Care amiche e cari amici,
scusate il ritardo, ma dopo la risposta ricevuta da Coop Italia abbiamo voluto approfondire le informazioni ricevute, in particolare per quanto riguarda la certificazione Aticelca per gli imballaggi misti.
Il marchio Aticelca - rilasciato dall'associazione degli operatori dell'industria cartaria - attesta che un determinato imballaggio costituito in parte da carta ed in parte da altro materiale (c.d. "poliaccoppiato") può essere smaltito dai cittadini insieme alla carta, perchè i centri di riciclaggio dispongono dei macchinari necessari a separare le due componenti "a valle" della nostra raccolta differenziata (per approfondire: https://comunivirtuosi.org/imballaggi-poliaccoppiato-le-due-tre-cose-sapere-riciclo/).
In effetti, se tutti i sacchetti del pane recassero il marchio Aticelca "classe A+", una parte del problema sarebbe risolta, perché saremmo molto agevolati nello smaltire correttamente i nostri rifiuti.
D'altro canto - sino a quanto la legislazione nazionale non imporrà ai Comuni standard minimi ed uniformi per la raccolta differenziata e l'impiantistica - il marchio Aticelca avrà un valore importante ma pur sempre indicativo, perché esso certifica solo che un determinato imballaggio misto ha possibilità maggiori ("classe A+") o minori ("classe C") di andare a finire in uno stabilimento effettivamente in grado di separare le varie componenti.
E resta aperta l'altra questione che abbiamo posto: se è vero nella gran parte degli imballaggi da forno misti in uso nei punti vendita Coop la parte trasparente è in materiale organico e compostabile (PLA, ovvero acido poliattico), è vero anche che una parte minoritaria (meno del 20%, secondo Coop Italia), ma non irrilevante, dei sacchetti del pane, presenta ancora la finestrella trasparente in plastica.

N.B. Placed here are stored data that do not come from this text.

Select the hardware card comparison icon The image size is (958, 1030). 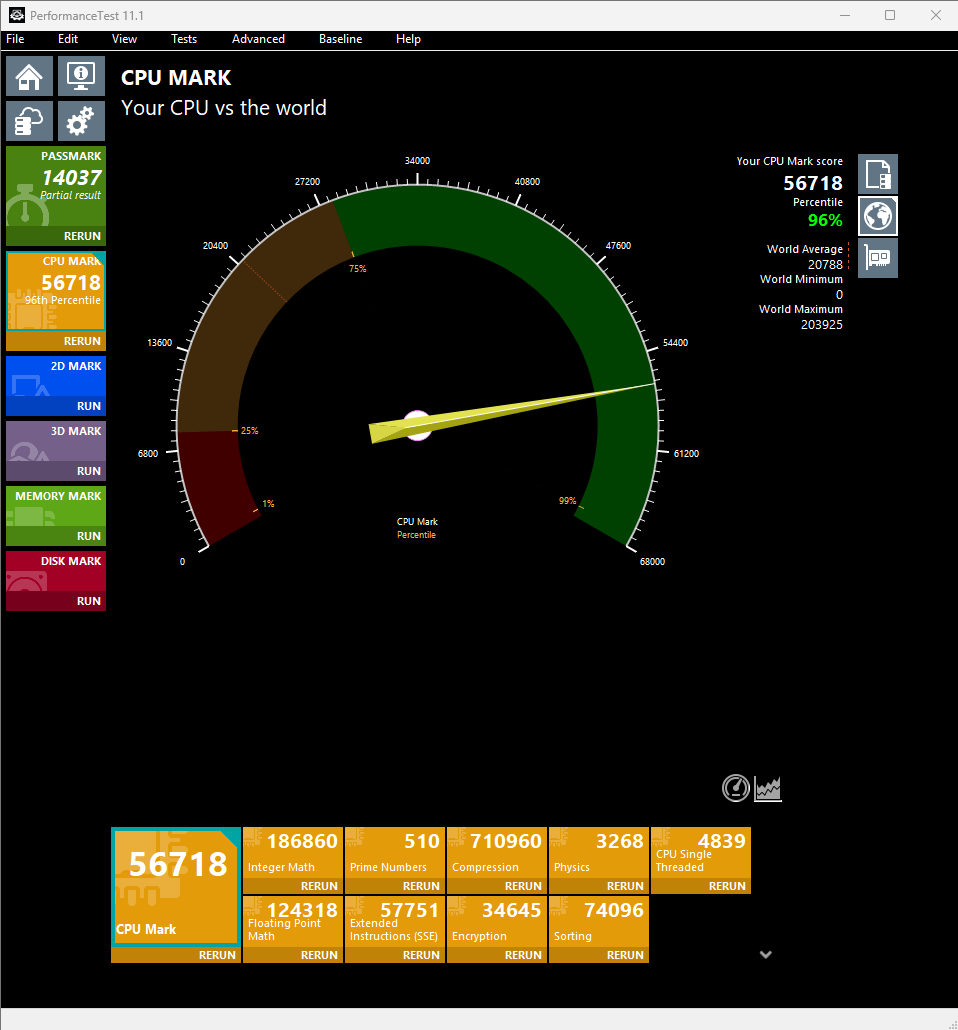coord(878,258)
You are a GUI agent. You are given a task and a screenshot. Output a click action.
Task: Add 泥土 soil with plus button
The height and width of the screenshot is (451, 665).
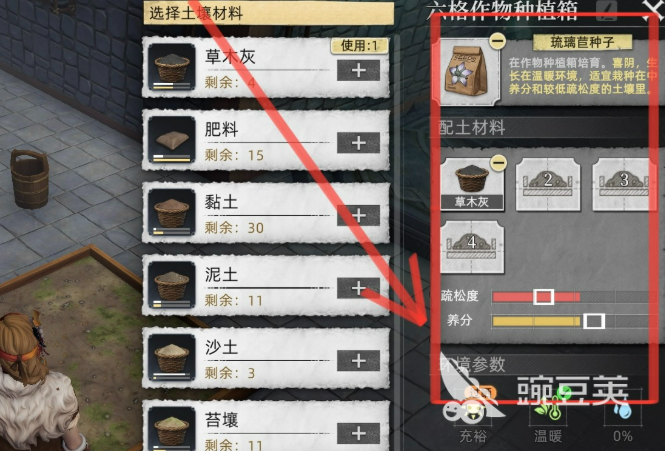(x=358, y=288)
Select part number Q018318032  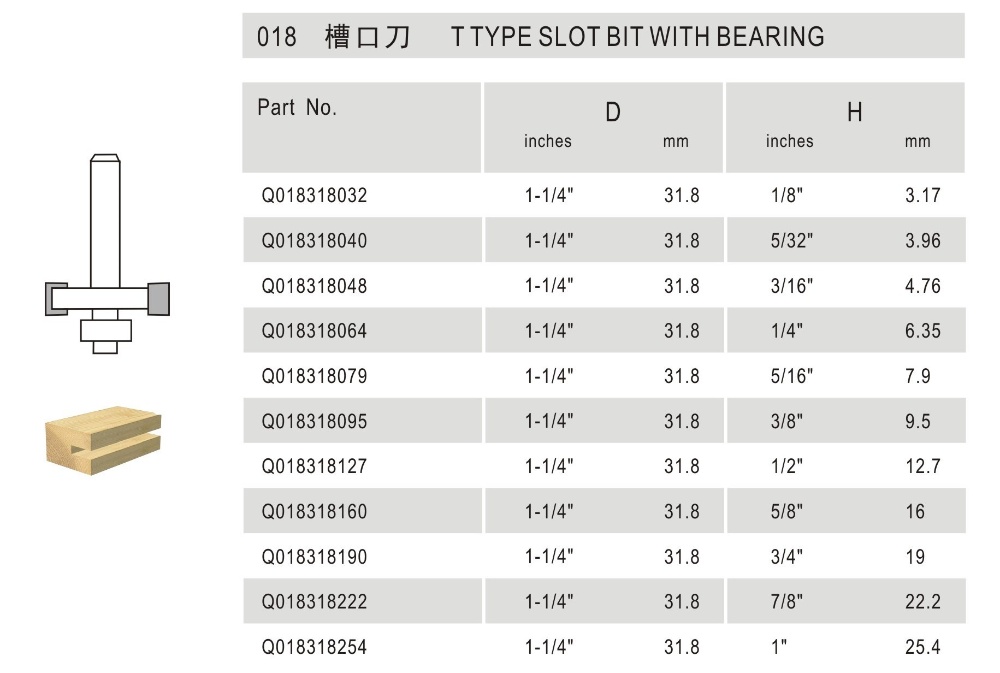pos(314,196)
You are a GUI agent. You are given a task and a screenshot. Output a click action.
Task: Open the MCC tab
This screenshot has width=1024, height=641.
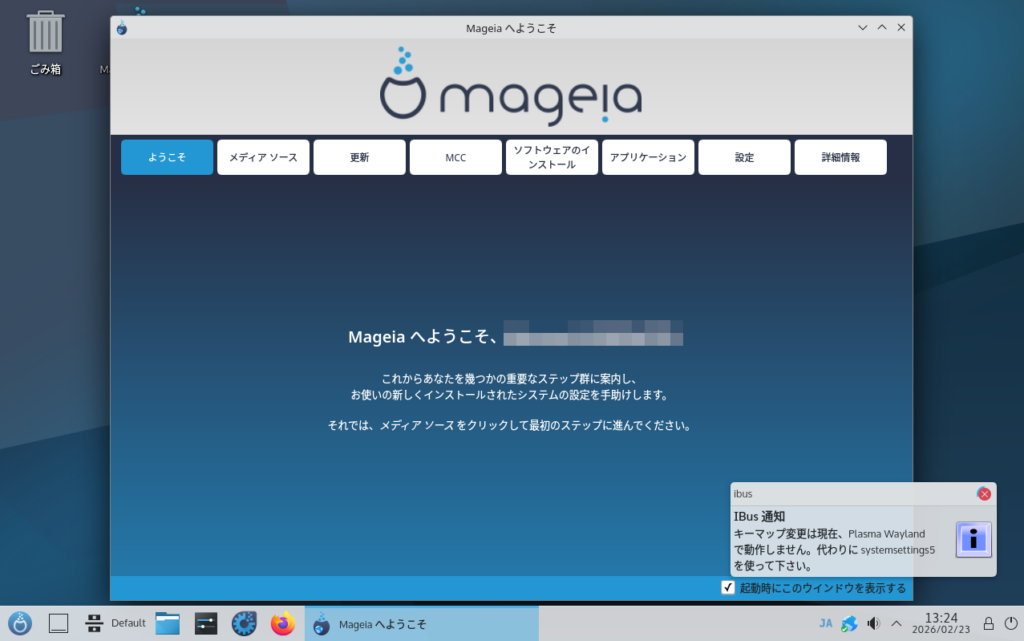(x=455, y=158)
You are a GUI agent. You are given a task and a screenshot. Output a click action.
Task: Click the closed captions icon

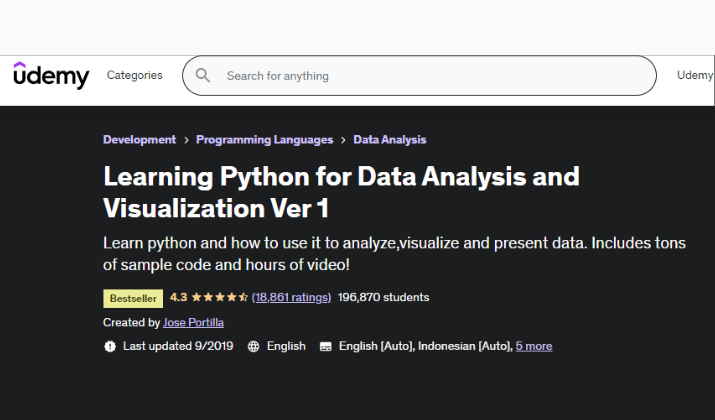325,346
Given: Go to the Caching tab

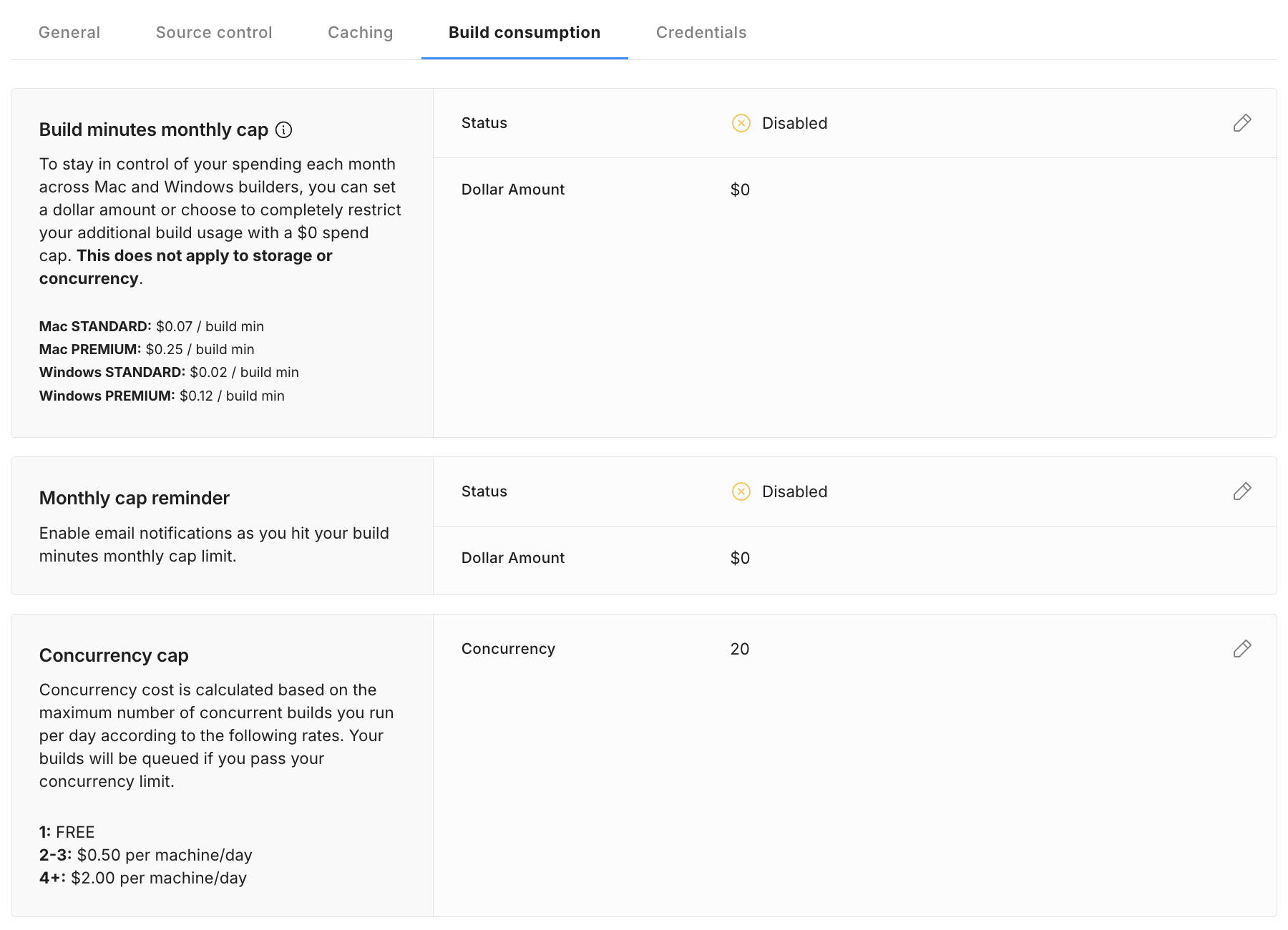Looking at the screenshot, I should coord(360,32).
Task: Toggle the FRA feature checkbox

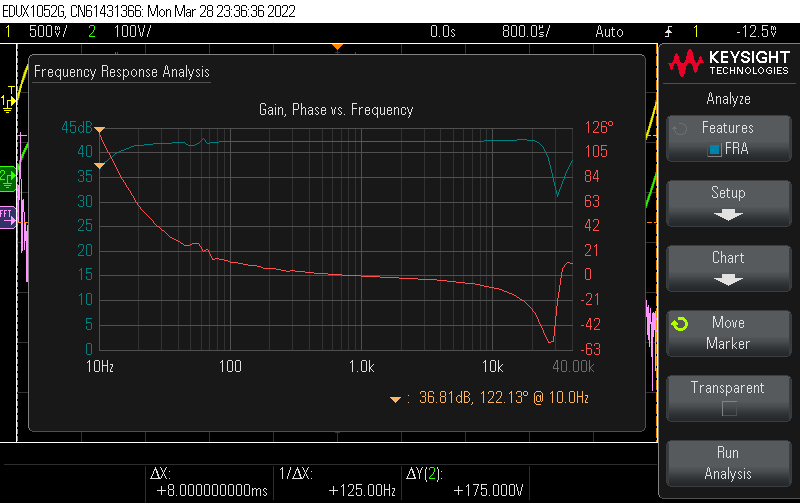Action: click(x=714, y=150)
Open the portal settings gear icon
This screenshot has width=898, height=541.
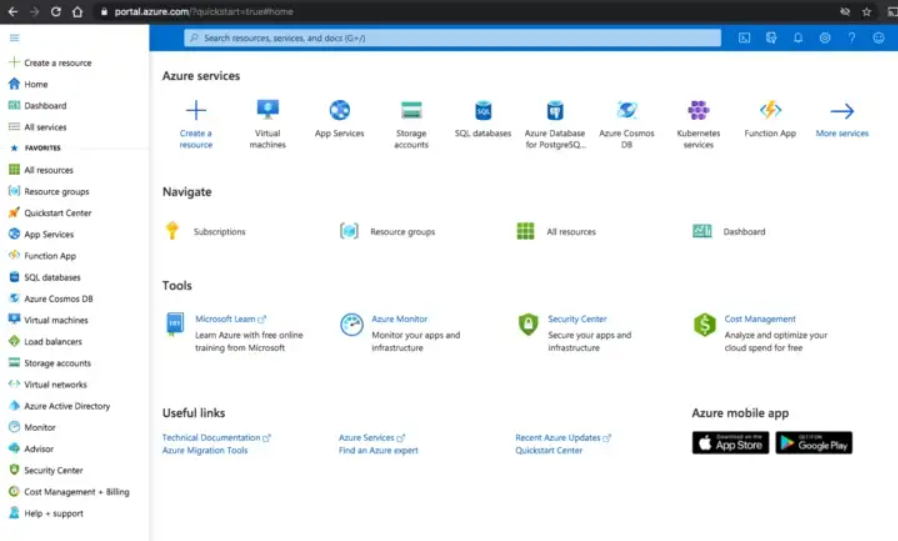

Una componente, dunque, che - anche se smaltita separatamente dalla carta a cura degli operatori del settore - resta altamente inquinante, e che un domani possiamo ritrovarci nel piatto sotto forma di microplastiche, o magari nell'aria che respiriamo, a seguito di incenerimento!
Per questo, prima di poter cantare vittoria, è importante che Coop Italia - che ringraziamo per l'attenzione sin qui mostrata alla nostra petizione - approvi e ci comunichi quanto prima il piano di "riorganizzazione dell’offerta relativamente al packaging dei prodotti", citato nella risposta.
Chiediamo che in questo atto si dichiari che tutti i sacchetti del pane verranno certificati Aticelca e che essi saranno tutti realizzati mediante utilizzo di bioplastica per la parte trasparente: solo alla luce di questo documento potremo finalmente dire di aver scacciato la plastica dal sacchetto del pane!
Per questo vi chiedo un ultimo sforzo di condivisione e diffusione della petizione: coraggio, la vittoria è vicina!